OpenAI, Anthropic, and Google Unite to Combat AI Model Copying From China
The three biggest Western AI labs are sharing information through the Frontier Model Forum to prevent Chinese competitors from extracting their models' capabilities.
Sarah Mueller
OpenAI, Anthropic, and Google have begun sharing information to clamp down on Chinese competitors extracting results from their AI models, according to Bloomberg. The collaboration runs through the Frontier Model Forum, the industry group the three companies already participate in.
What's Happening
The concern is model distillation — using outputs from frontier Western models to train smaller, cheaper Chinese alternatives. DeepSeek demonstrated this approach most visibly, building competitive models at a fraction of the cost by training on outputs from more capable systems.

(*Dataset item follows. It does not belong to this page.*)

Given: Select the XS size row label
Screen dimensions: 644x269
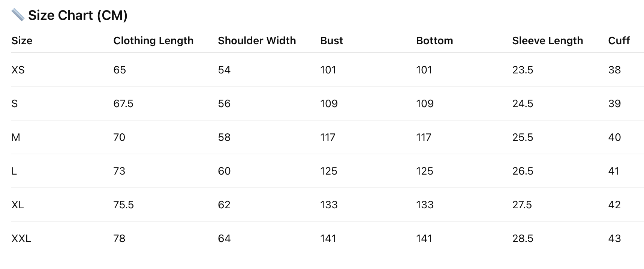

The three companies are sharing detection techniques and coordinating on policy responses. The specifics of what's being shared remain unclear — none of the three have provided detailed public statements about the initiative.
The Broader Context
This cooperation comes during a period of intense AI competition between the US and China. Export controls on advanced chips have pushed Chinese AI companies to innovate on efficiency, producing models like DeepSeek that achieve strong benchmark performance with fewer resources.
Meanwhile, Broadcom has agreed to expanded chip deals with both Google and Anthropic, giving Anthropic access to roughly 3.5 gigawatts of computing capacity via Google's AI processors, CNBC reports. The compute race and the model-protection race are running in parallel.
Why This Matters
Three companies that compete fiercely on every benchmark, every customer, and every hire have decided that the shared threat of model extraction outweighs their competitive instincts. That alone signals how seriously they take the problem.
The practical impact depends on execution. Detecting distillation at scale is technically difficult — you can't easily distinguish between a user legitimately querying your API and one systematically extracting training data. Rate limiting and usage monitoring help, but determined actors route through proxies and distribute queries across accounts.
Our Take
This is less about technology and more about setting a precedent. If Western AI labs establish that model extraction is a coordinated industry concern — not just an individual company problem — it strengthens the argument for policy intervention. The Frontier Model Forum gives them a formal channel. Whether it leads to effective technical countermeasures or just strongly worded letters remains to be seen.